Science or fiction
Blog Author: George Szasz, CM, MDPosted: Wednesday, December 7, 2016 - 17:14
During the past rainy days I have been re-reading some of my favorite science fiction books. One by Isaac Asimov, The Naked Sun, took me to Solaria, a planet the size of Earth with a human population of only 22 000. Millions of highly specialized robots do all the agricultural, engineering, and household tasks. The humans on this planet are genetically modified; each one lives alone (with the robots) thousands of kilometres apart from other human beings. On first reading they appear to be somewhat like autistic savants but, as it turns out, they are highly social—but only through holographic visual contact.
In that strange social setting a very clear distinction is being made between viewing and seeing. It is perfectly all right to communicate with another person while viewing him or her in a holographic projection, even in such intimate situation as showering, but it is abhorrent to be in the physical presence of a person (seeing them). In the story the physician is just about the only person who is compelled, from time to time, to see another person. Fortunately for the doctor, citizens of this planet are mostly free of ill health.
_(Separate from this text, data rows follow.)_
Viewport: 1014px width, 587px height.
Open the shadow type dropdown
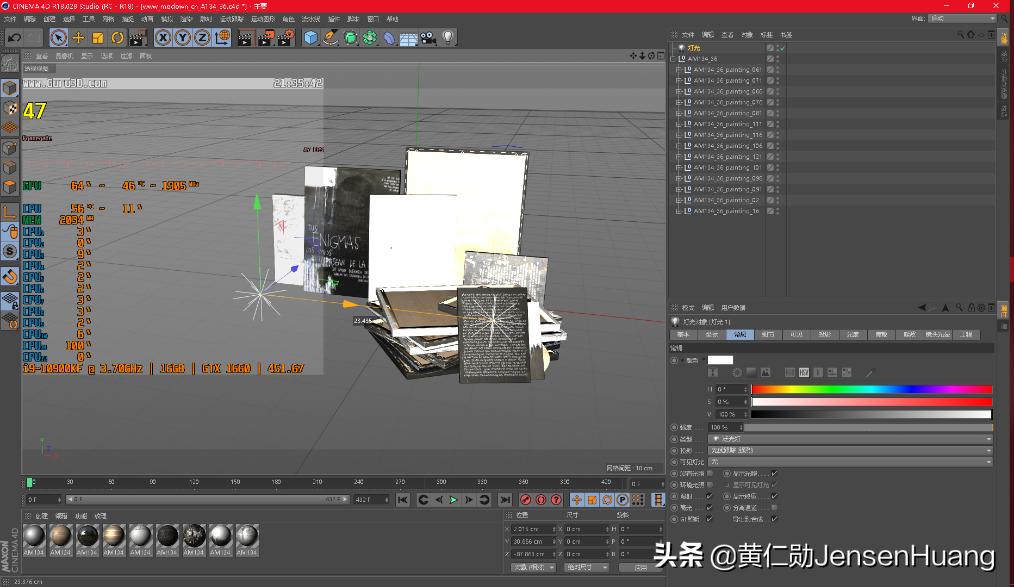click(x=850, y=450)
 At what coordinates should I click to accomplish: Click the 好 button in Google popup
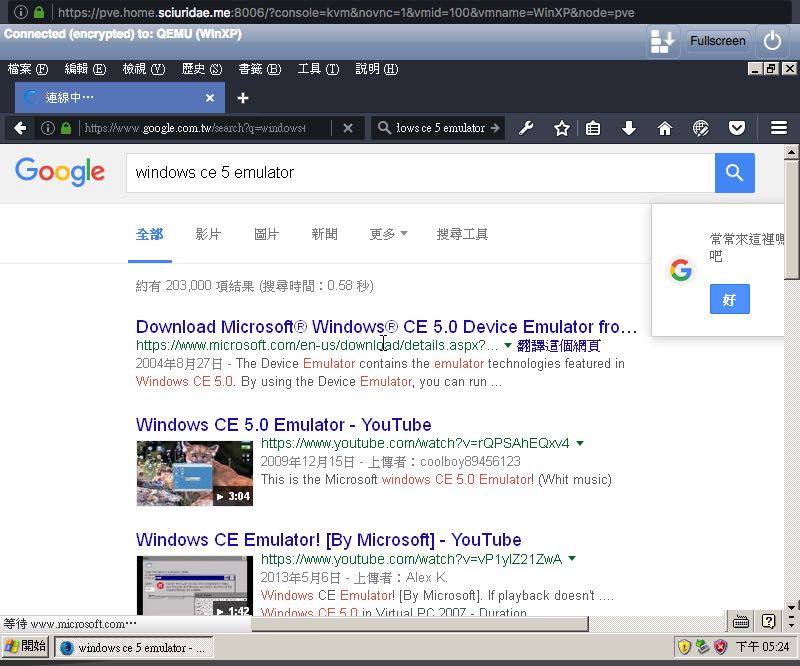(729, 299)
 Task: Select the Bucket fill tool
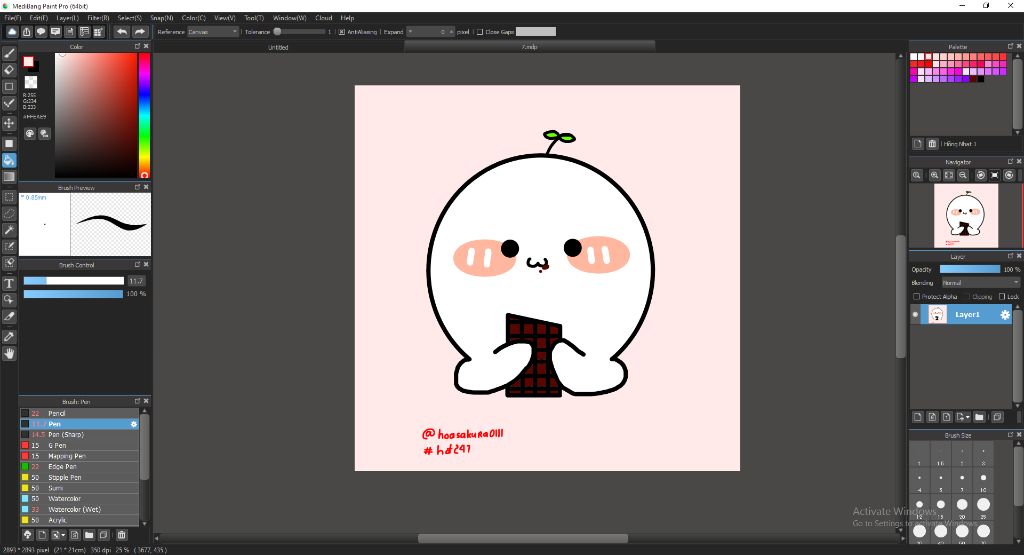click(9, 160)
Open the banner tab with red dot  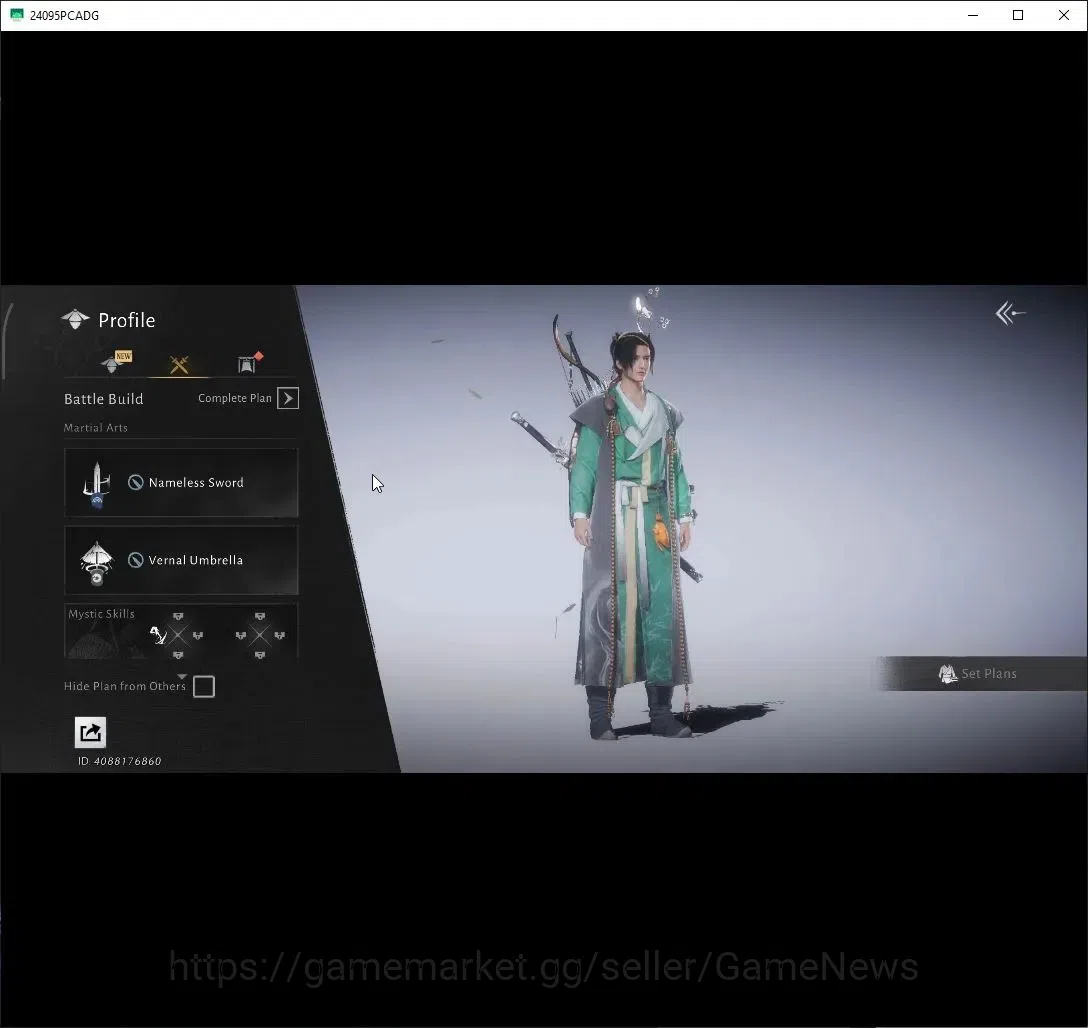coord(249,363)
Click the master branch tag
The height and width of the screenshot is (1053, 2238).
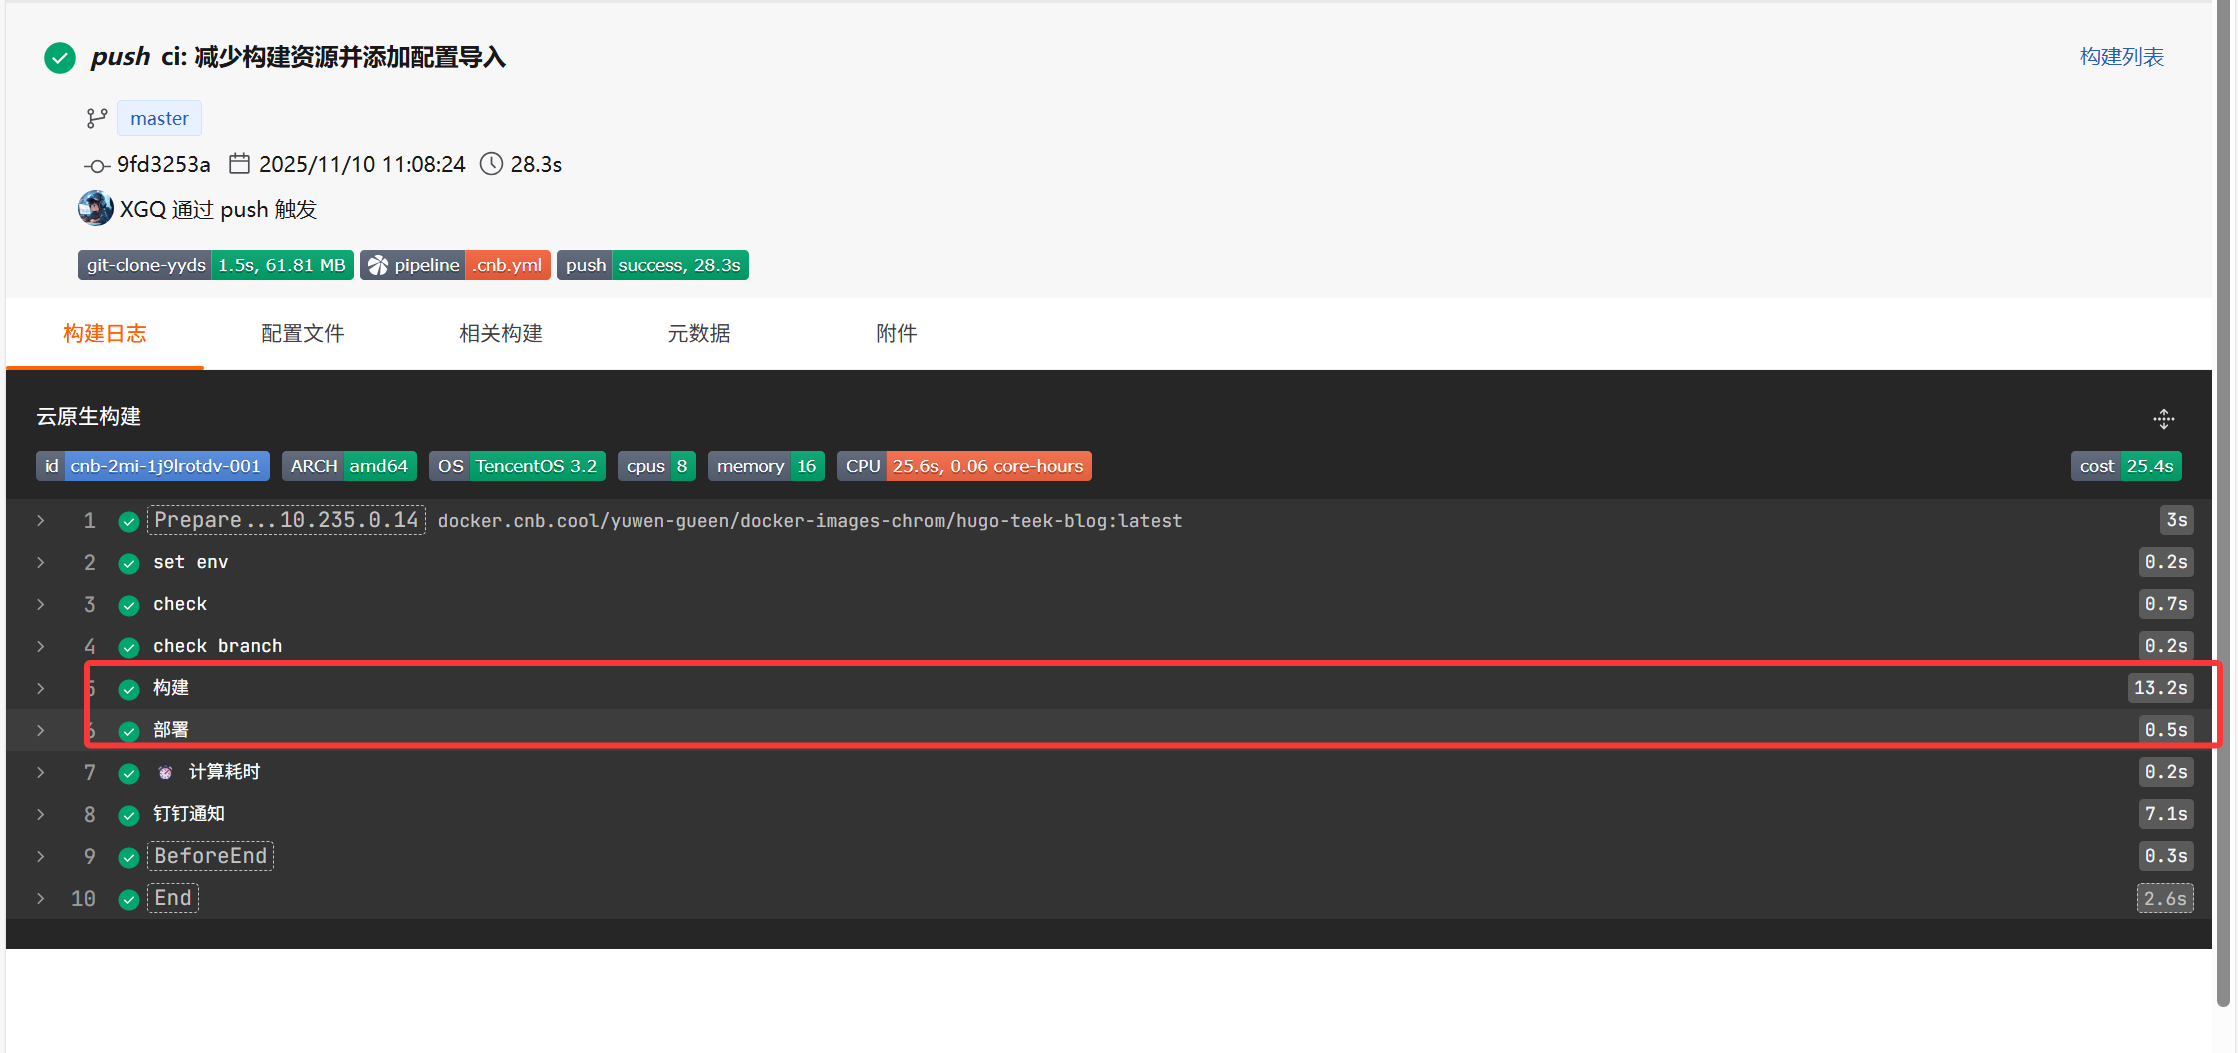pyautogui.click(x=159, y=119)
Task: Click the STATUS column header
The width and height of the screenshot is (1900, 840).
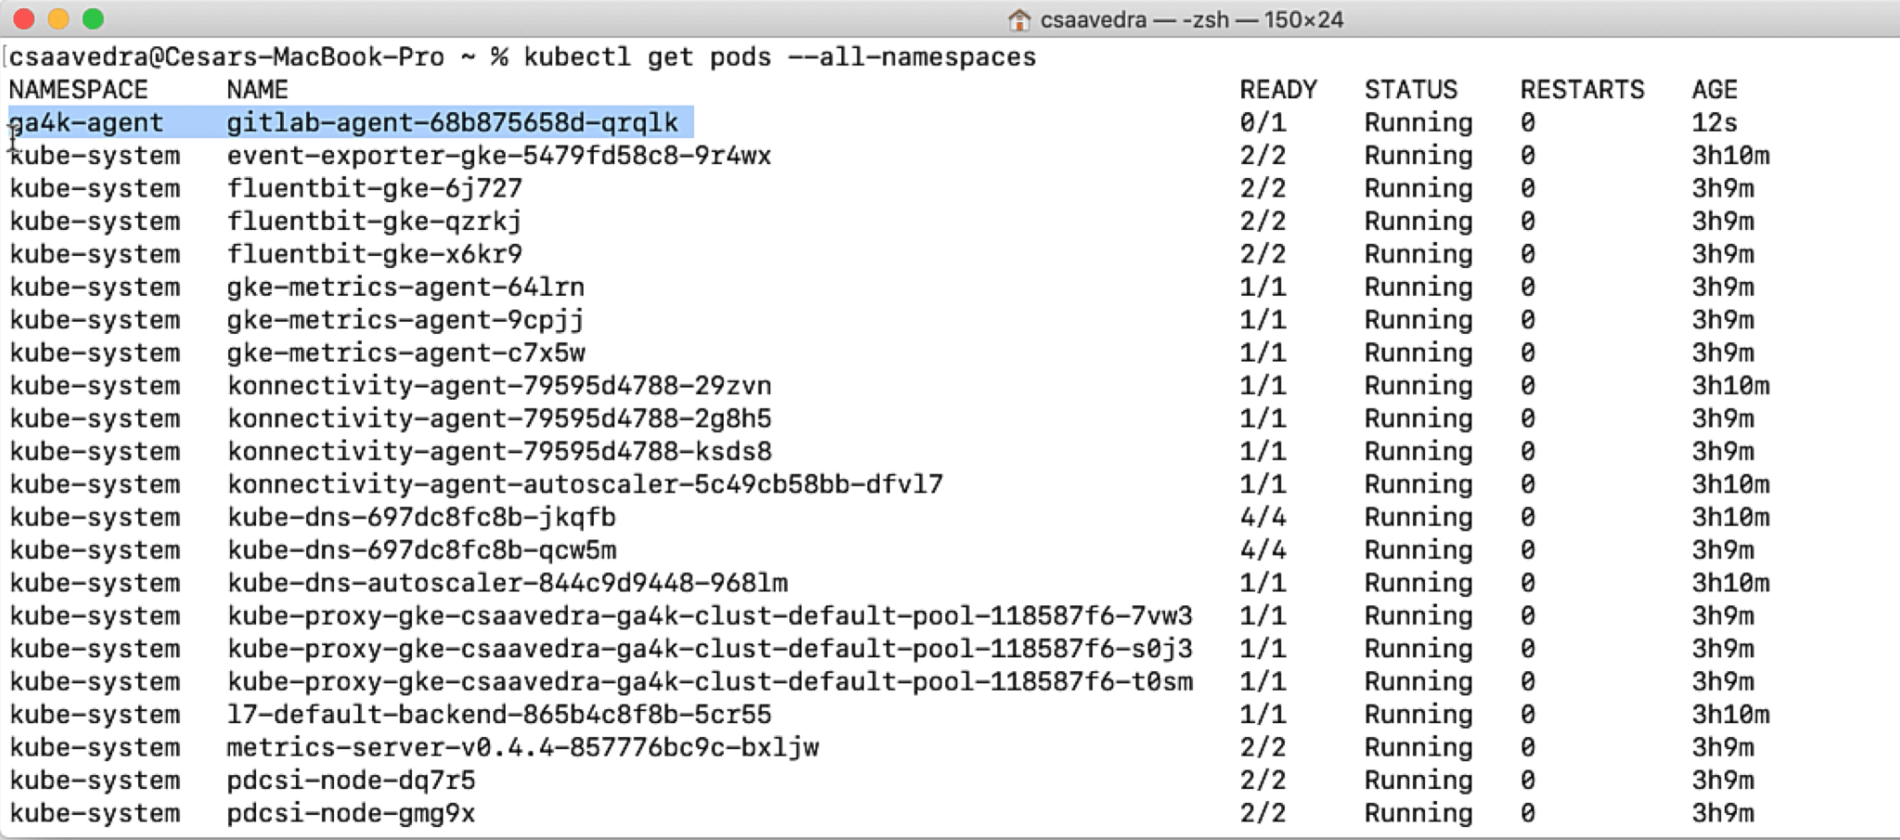Action: tap(1412, 89)
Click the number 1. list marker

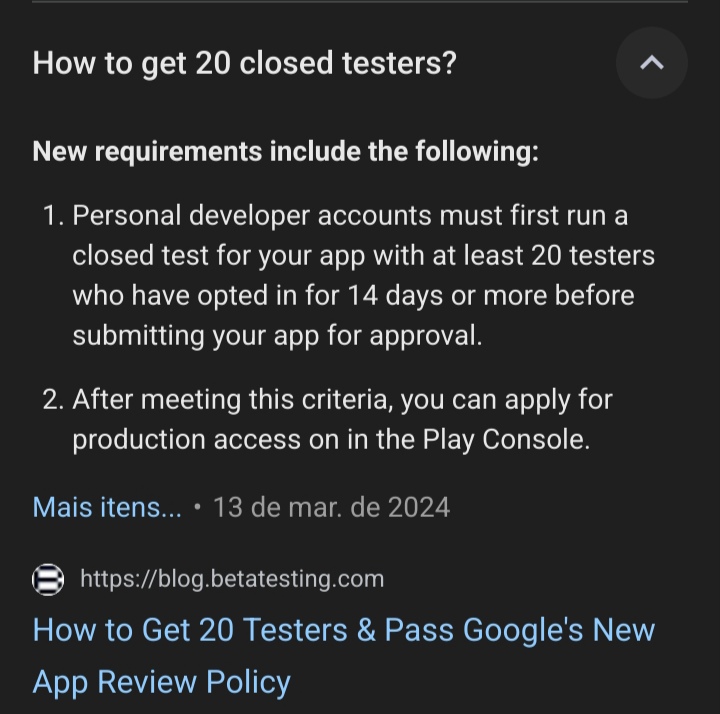tap(53, 215)
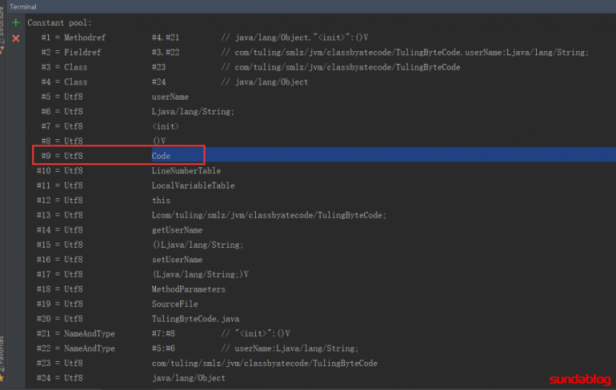
Task: Select the highlighted Code entry at #9
Action: pyautogui.click(x=161, y=156)
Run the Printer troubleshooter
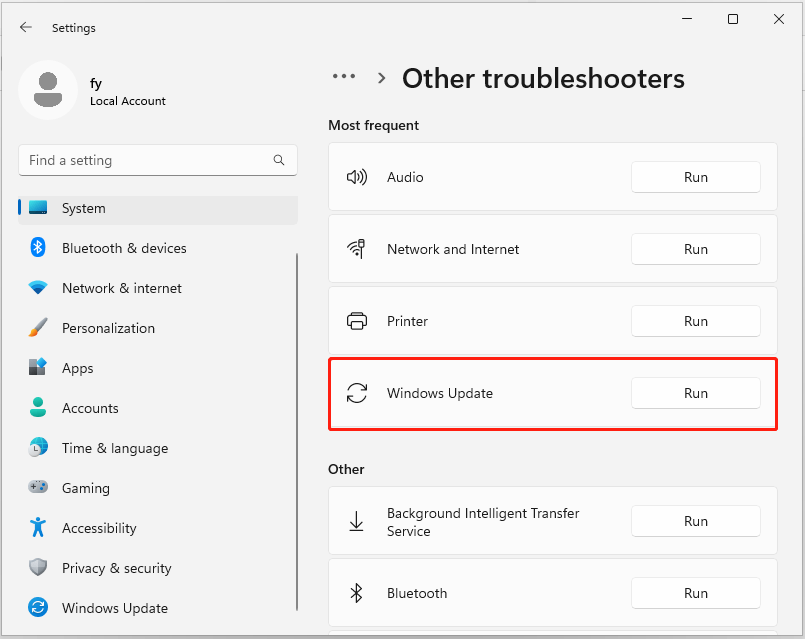Viewport: 805px width, 639px height. (696, 321)
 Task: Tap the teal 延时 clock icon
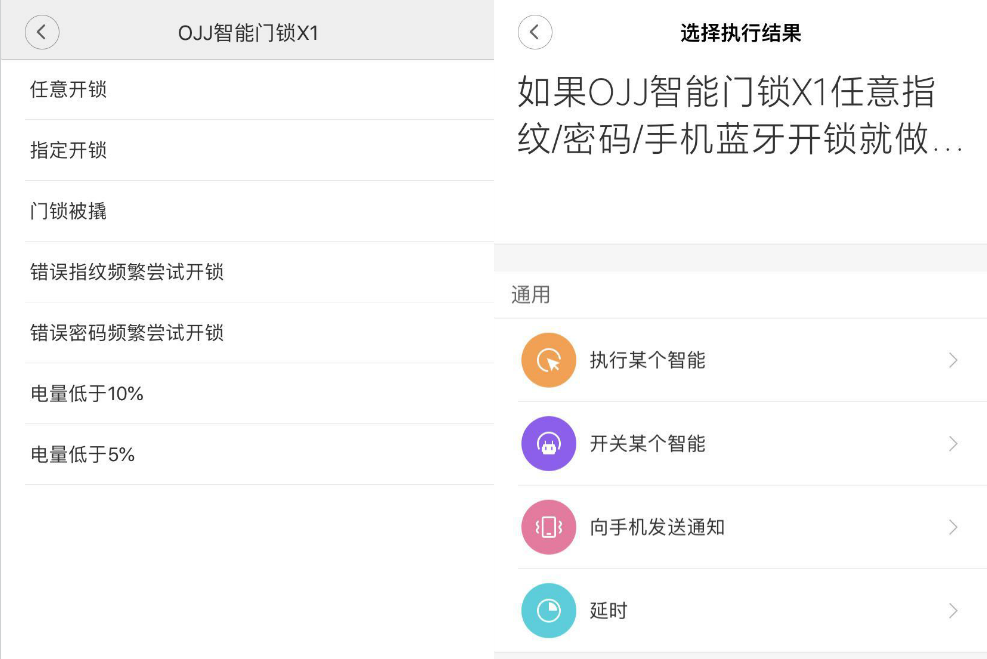coord(548,610)
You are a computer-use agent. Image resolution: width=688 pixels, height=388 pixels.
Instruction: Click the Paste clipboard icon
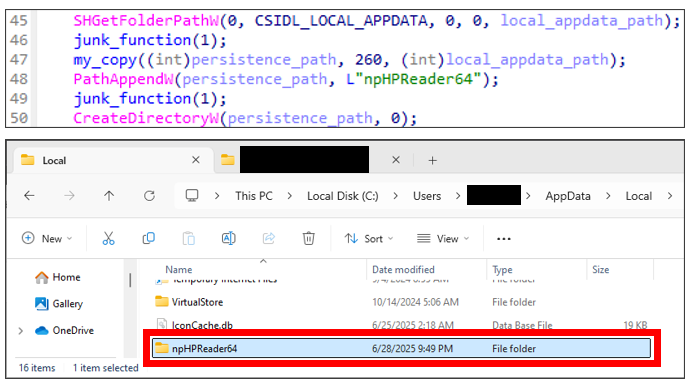[x=189, y=238]
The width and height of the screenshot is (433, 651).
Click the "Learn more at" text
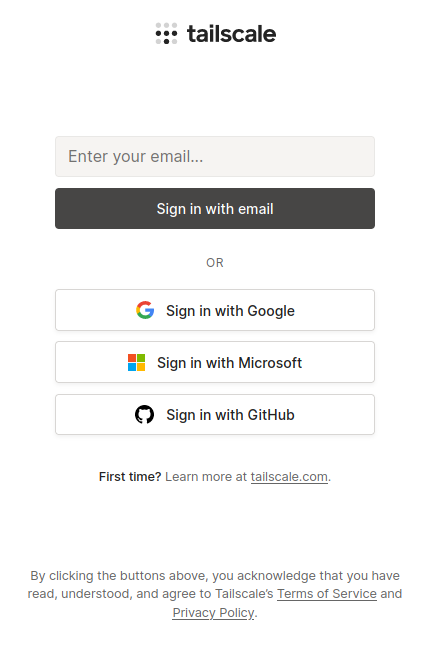tap(206, 477)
What made me laugh a bit while reading this was that earlier in my day I read a newspaper article about the stethoscope (requiring physical contact, i.e., seeing) going out of use in favor of using ultrasound technology for diagnosis (i.e., viewing). There goes our physical examination! Of course, Dr Laennec, the inventor of the stethoscope 200 years ago backed away from physical contact because, reportedly, he was annoyed by lice getting into his hair when he put his ear to a patient’s chest. In the teaching of anatomy, the anatomists of the middle ages did the reverse: after centuries of only viewing the human body, they started dissecting it, touching (seeing) each part. Today we are again backing away a bit from seeing (that is touching and feeling) in anatomy teaching: much learning about the body is done by viewing the cadavers with the help of the latest imaging technology. Our text and e-mail communications are also pushing us in the viewing direction, reducing face-to-face communication in general.
The practical applications of the concepts of viewing and seeing have now assumed some significance in our history-taking methods and in our approach to solving diagnostic difficulties as well. Asking patients to fill out personal-history forms (viewing) may save some time in a scheduled 15-minute visit, but it may also rob us of insight (seeing) into the complexities of our patients’ lives. Similarly, focusing on a multitude of laboratory reports (again, viewing) may ease (or complicate?) our diagnostic search, but excessively focusing on the multitude of results may rob us of that most valuable characteristic of the experienced physician—something that cannot be taught and can be achieved only after years of seeing: the application of the intuitive sixth sense in our search for and approach to the right diagnosis.
—George Szasz, CM, MD
This posting has not been peer reviewed by the BCMJ Editorial Board.